● **GESTELLTE AUFGABE**:
Beantworte anhand des Textes zur Hartz-IV-Reform diese Fragen:
1. Nach wie viel Zeit traten Leyen und Schwesig am Mittwochvormittag vor die Kameras?
2. Auf wessen Wunsch wurden die Beratungen des Vermittlungsausschusses nachts gegen halb eins vertagt?
3. Bei welchem Punkt versuchten die Liberalen, die Zugeständnisse wieder aufzuweichen?

Und noch eine lange Nacht – weil Leyen nicht vorbereitet war, sagt die SPD. Am Mittwochvormittag ging es dann doch recht schnell. Nach gut anderthalb Stunden traten die CDU-Frau Leyen und ihre SPD-Kontrahentin Schwesig vor die Kameras.

Als CSU-Chef Horst Seehofer im Bundesrat eintrifft, ist ihm der Ärger noch anzumerken. „Es ist schon schwierig mit der Bundesregierung gewesen“, grummelt der bayerische Ministerpräsident, bevor er sich in die Sitzung des Vermittlungsausschusses begibt, der am Mittwoch den Hartz-IV-Kompromiss beschließen soll. „Es hätte alles ein bisschen professioneller laufen können.“

Eigentlich hätte das Gremium, in dem Politiker aus Bund und Ländern vertreten sind, bereits am Dienstagabend zu einem Ergebnis kommen sollen. Schließlich ging es um den Kompromiss, den Spitzenvertreter von Union, FDP und SPD in der Nacht zum Montag mühsam ausgehandelt hatten. Doch nachts gegen halb eins wurden die Beratungen des Vermittlungsausschusses auf Wunsch der Union noch einmal vertagt. Selbst auf den letzten Metern gestaltet sich die Hartz-IV-Reform halt schwierig. Dieses Mal verliefen die Fronten allerdings nicht zwischen Koalition und Opposition, sondern zwischen der Bundesregierung und den Ländern. Bis zuletzt sorgte außerdem die FDP für Verärgerung in den Reihen von SPD und Union. In den beiden Tagen vor dem Vermittlungsausschuss versuchten die Liberalen, die Zugeständnisse beim Mindestlohn in der Zeitarbeitsbranche wieder aufzuweichen.

● **QUELLDATEN**:
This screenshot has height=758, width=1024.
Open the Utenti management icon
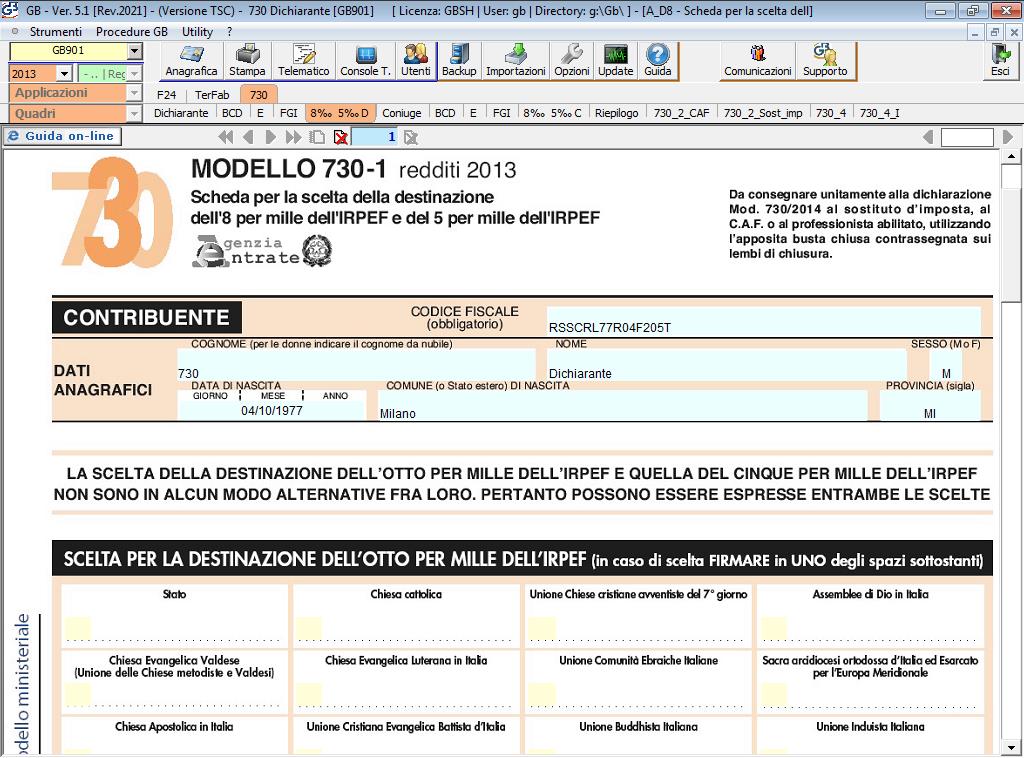pyautogui.click(x=416, y=57)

● **FERTIGE ANTWORT**:
1. Nach gut anderthalb Stunden.
2. Auf Wunsch der Union.
3. Beim Mindestlohn in der Zeitarbeitsbranche.